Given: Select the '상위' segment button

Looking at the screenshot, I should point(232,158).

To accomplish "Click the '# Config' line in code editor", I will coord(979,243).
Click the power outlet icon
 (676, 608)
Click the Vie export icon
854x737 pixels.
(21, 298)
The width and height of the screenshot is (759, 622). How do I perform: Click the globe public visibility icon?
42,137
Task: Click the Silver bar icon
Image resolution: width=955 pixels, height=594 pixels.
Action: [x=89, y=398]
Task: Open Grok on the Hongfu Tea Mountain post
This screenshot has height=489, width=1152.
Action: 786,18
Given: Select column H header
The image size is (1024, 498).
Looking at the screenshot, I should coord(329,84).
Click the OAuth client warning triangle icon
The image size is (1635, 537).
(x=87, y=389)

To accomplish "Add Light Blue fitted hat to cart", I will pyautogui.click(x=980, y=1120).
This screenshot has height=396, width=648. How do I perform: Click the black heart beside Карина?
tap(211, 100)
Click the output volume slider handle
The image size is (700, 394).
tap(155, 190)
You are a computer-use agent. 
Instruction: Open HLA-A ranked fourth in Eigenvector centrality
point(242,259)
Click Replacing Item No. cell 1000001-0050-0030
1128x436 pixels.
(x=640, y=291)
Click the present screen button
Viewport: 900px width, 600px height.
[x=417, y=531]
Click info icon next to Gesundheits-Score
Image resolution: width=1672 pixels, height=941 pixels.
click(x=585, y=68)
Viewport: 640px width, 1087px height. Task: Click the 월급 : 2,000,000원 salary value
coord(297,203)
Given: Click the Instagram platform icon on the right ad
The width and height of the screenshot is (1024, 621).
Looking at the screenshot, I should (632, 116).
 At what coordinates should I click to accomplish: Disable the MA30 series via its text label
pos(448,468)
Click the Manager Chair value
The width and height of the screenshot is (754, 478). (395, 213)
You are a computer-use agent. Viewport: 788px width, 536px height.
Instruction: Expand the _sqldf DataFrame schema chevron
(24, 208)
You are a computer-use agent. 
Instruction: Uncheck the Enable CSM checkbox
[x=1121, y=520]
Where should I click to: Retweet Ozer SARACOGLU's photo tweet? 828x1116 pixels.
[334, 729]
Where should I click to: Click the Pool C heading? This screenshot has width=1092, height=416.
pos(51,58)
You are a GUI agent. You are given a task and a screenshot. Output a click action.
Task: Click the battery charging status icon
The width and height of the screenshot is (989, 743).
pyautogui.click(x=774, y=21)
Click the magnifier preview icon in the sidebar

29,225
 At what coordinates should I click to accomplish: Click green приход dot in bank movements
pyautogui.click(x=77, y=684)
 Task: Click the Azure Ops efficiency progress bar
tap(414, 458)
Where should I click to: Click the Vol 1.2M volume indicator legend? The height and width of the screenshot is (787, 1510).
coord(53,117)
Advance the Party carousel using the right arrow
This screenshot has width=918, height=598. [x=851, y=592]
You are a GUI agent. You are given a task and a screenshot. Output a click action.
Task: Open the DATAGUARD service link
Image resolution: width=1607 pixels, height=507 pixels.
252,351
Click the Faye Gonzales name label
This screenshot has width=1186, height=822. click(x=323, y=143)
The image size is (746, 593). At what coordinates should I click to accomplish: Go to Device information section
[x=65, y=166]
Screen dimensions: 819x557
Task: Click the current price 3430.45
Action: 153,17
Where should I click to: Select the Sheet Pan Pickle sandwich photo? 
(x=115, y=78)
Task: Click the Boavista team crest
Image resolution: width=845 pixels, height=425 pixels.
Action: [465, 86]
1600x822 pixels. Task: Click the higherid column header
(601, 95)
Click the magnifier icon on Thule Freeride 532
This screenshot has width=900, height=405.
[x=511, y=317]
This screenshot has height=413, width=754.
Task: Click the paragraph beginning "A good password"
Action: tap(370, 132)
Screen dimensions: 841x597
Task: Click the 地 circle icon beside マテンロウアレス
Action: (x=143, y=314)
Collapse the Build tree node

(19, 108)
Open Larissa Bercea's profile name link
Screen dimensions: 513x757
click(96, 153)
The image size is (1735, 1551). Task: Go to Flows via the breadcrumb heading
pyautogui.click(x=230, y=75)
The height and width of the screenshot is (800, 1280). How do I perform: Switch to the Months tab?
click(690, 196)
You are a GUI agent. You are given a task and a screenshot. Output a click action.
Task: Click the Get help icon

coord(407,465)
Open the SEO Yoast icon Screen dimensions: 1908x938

------------------------------------------------

**AIM OF THE TASK:** Tally the lines above containing "will". Number only.

**TASK RESPONSE:** 2